What Are The Real Data Sources For Training LLMs?

What Are The Real Data Sources For Training LLMs?
Where do LLMs Get the training Data From?

Have you ever wondered where Generative AI models like OpenAI and LLaMa get their vast amounts of data to train their language models? It is no secret that these generative AI companies get it from public repositories and the internet.

The real question, however, is how on earth they scrape the entire internet - or at least that was my question. Surprisingly, it is simpler than you might imagine. In addition to the well-known sources like Wikipedia and Github that we are aware of, there are numerous other publicly accessible sources of data. We will examine the main data sources that make up the majority of the training data.

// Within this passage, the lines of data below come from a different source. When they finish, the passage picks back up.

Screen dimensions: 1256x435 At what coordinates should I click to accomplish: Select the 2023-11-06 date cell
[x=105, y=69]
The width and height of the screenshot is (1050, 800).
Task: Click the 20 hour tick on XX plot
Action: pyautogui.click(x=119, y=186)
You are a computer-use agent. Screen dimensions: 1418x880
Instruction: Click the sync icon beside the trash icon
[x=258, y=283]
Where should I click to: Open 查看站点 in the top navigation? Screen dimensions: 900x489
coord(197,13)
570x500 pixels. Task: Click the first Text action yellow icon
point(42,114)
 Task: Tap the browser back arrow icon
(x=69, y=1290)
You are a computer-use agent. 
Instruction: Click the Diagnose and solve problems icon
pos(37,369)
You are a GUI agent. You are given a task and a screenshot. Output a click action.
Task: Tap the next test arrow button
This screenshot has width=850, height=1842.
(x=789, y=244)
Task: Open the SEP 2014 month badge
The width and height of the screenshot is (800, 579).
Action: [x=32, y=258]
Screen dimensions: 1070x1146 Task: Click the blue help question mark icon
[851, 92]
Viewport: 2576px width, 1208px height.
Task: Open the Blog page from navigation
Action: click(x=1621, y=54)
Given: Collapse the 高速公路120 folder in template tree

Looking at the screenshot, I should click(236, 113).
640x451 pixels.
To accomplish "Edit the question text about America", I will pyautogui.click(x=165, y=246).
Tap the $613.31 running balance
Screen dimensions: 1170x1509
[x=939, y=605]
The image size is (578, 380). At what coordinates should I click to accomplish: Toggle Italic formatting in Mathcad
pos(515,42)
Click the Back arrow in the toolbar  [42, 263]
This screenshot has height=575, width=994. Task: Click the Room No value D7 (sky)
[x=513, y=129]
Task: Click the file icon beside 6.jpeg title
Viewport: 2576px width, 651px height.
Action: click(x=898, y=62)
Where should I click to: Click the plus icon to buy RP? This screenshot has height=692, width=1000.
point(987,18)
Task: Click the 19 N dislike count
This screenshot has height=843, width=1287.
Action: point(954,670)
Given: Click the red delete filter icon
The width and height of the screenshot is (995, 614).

The Meta AI research paper titled "LLaMa: Open and Efficient Foundation Language Models" provides valuable information about the data sources used. Additionally, the data sources for GPT-3 are outlined in the GPT-3 Wikipedia page. The specific percentages of data utilized for training OpenAI and LLaMa are indicated in both Meta's research paper and GPT-3's Wikipedia entry.

  • CommonCrawl
    Common Crawl offers publicly available internet data accessible to all, aligning with its mission to democratize data and make it universally available.
    Common Crawl has been collecting data since 2008, and the data is stored in Amazon S3. It has petabytes of data, and the most recent dataset available at the time of writing this article is May/June 2023
    Percentage of DataSet for training the Models:
    - OpenAI : 60% of training data
    - LLaMa : 67% of training data
  • C4
    C4 stands for Colossal Clean Crawled Corpus. It is a cleaned-up version of the Common Crawl Data set. The data cleaning process involved removing boiler-plate content, including menus, error messages and redundant text. C4 also filtered out offensive text, javascript related messages, and pages containing "lorem ipsum", as typically these pages are used as placeholders before a final copy is available.
    Percentage of DataSet for training the Models:
    - OpenAI : Not available
    - LLaMa : 15%
  • GitHub
    It is the largest cloud-based platform to manage and store developers' code. According to Wikipedia as of June 2023, GitHub had 100 million developers and 372 millions repositories. It is no wonder that the LLM models can be trained with this vast amount of data.
    Percentage of DataSet for training the Models:
    - OpenAI : Not available
    - LLaMa : 4.5%
  • Wikipedia
    It is a vast and diverse online encyclopedia that contains a massive amount of information across various domains, including Biology & Health Sciences, Geography, History, Biography, Society, Culture & Arts and more
    As of July 2023, Wikipedia contained 4.3 billion words, spanning about 58,624,755 pages. The size of all the compressed articles was approximately 22.14 GB without media.
    Percentage of DataSet for training the Models:
    - OpenAI : 3% of data
    - LLaMa : 4.5%
  • Books
    The books dataset was introduced by Zhu et al. in their work Aligning Books and Movies: Towards Story-like Visual Explanations by Watching Movies and Reading Books. It comprises approximately 11,000 indie books scraped from the internet. The sources for Books1 and Books2 are not known. If you are interested in a dataset similar to books, a good source is the Hugging Face bookcorpusopen.
    Percentage of DataSet for training the Models:
    - OpenAI : 16% from Books1 and Books2
    - LLaMa : 4% from all Books, most likely BookCorpus.
  • ArXiv
    ArXiv is a service that provides free distribution and serves as an open-access archive for over 2 million scholarly articles. It is maintained and operated by Cornell University.
    These articles cover various disciplines such as physics, mathematics, computer science, biology, finance, statistics, engineering, systems science, and economics. It's important to note that the materials available on ArXiv are not peer-reviewed by the platform itself.
    Percentage of DataSet for training the Models:
    - OpenAI : Not available
    - LLaMa : 2.5%
  • StackExchange
    It is a network of 181 communities that have questions and answers on different topics. The topics include technology, culture & creation, life & arts, science, professional and business. The breadth of the topics which encompassed 3.1 million questions and about 3.5 million answers, makes it a great source of data for LLMs.
    Percentage of DataSet for training the Models:
    - OpenAI : Not Available
    - LLaMa : 2%

The data sources shown above constitute a significant portion of the data used to train LLMs. However it is highly likely that generative AI companies also scrape the internet for niche data sources. Social media platforms such as Facebook, Instagram, Snapchat, Stack Overflow, Reddit, Quora, among others serve as valuable sources of information. The crucial question is whether these sources permit the use of their data for LLMs, and some may not make it available for others. Why would Facebook(Meta) give OpenAI the access to facebook data when it has its own generative AI story to tell?

Several open-source generative AI LLMs also exist, and one of them is BLOOM (Big Science Large Open-Science Open-access Multilingual Language Model). This collaborative effort involved 1000 AI researchers who generously made it accessible to the public. While its success is yet to unfold, I, for one, am personally cheering for the triumph of an open-source LLM.